PITEUX
Dans le quartier Marseille, au cœur de la commune d’Akanda, les belles façades de la cité marocaine dissimulent une réalité bien moins reluisante : une route secondaire en piteux état. Un véritable calvaire pour les habitants. Cette voie, pourtant jadis bitumée, est aujourd’hui transformée en marécage à chaque pluie, semant le désarroi parmi les riverains.
« C’est une voie dont les travaux avaient été entamés mais, malheureusement, jamais achevés »
déplore Boussiedy Boussiedy Vance Djemat, habitant désabusé de Marseille. Pour lui, comme pour beaucoup, cette situation tourne à la catastrophe. Les incertitudes pèsent lourd sur le quotidien, et le ras-le-bol de la population est palpable.
À la moindre averse, les flaques d’eau s’étendent comme des lacs, sapant le moral des riverains et piégeant les automobilistes dans un véritable parcours du combattant. « Très, très dangereuse », affirme Adama Dialo, chauffeur, qui n’a d’autre choix que de contourner les nids-de-poule géants, parfois au prix d’un détour hasardeux.
« Une petite voiture s’est encore bloquée, j’ai dû aller récupérer les bagages à pied »
ajoute-t-il, désemparé.
Malgré les multiples alertes, les doléances semblent être restées lettre morte. La piètre prestation des autorités municipales et gouvernementales alimente la colère.
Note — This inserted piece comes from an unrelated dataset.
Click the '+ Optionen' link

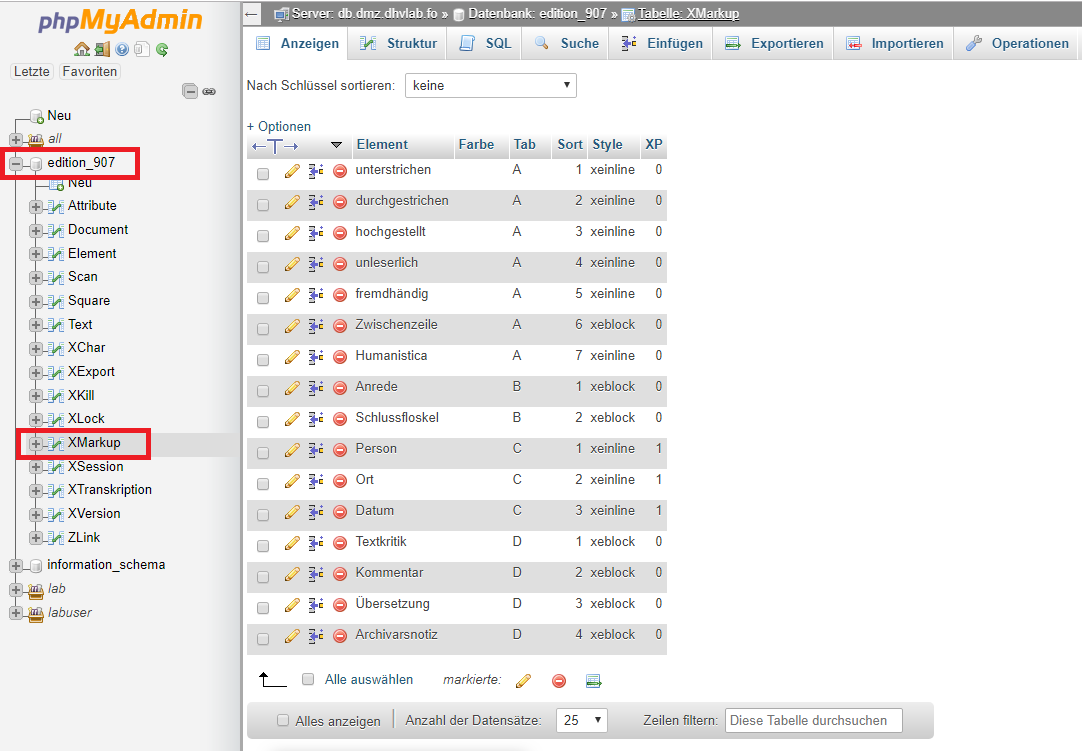coord(279,127)
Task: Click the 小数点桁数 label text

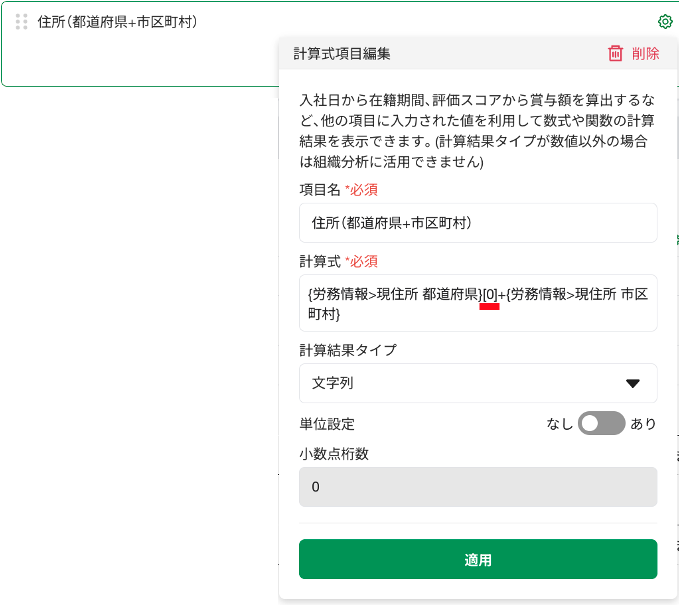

Certains tirent même à boulets rouges sur les plus hautes autorités de l’ancien régime qui, selon eux, ont essuyé un revers de plus dans la gestion des priorités urbaines.
Face à cette route à haut risque, véritable entorse au développement équitable, les habitants de Marseille en grande difficulté tirent la sonnette d’alarme.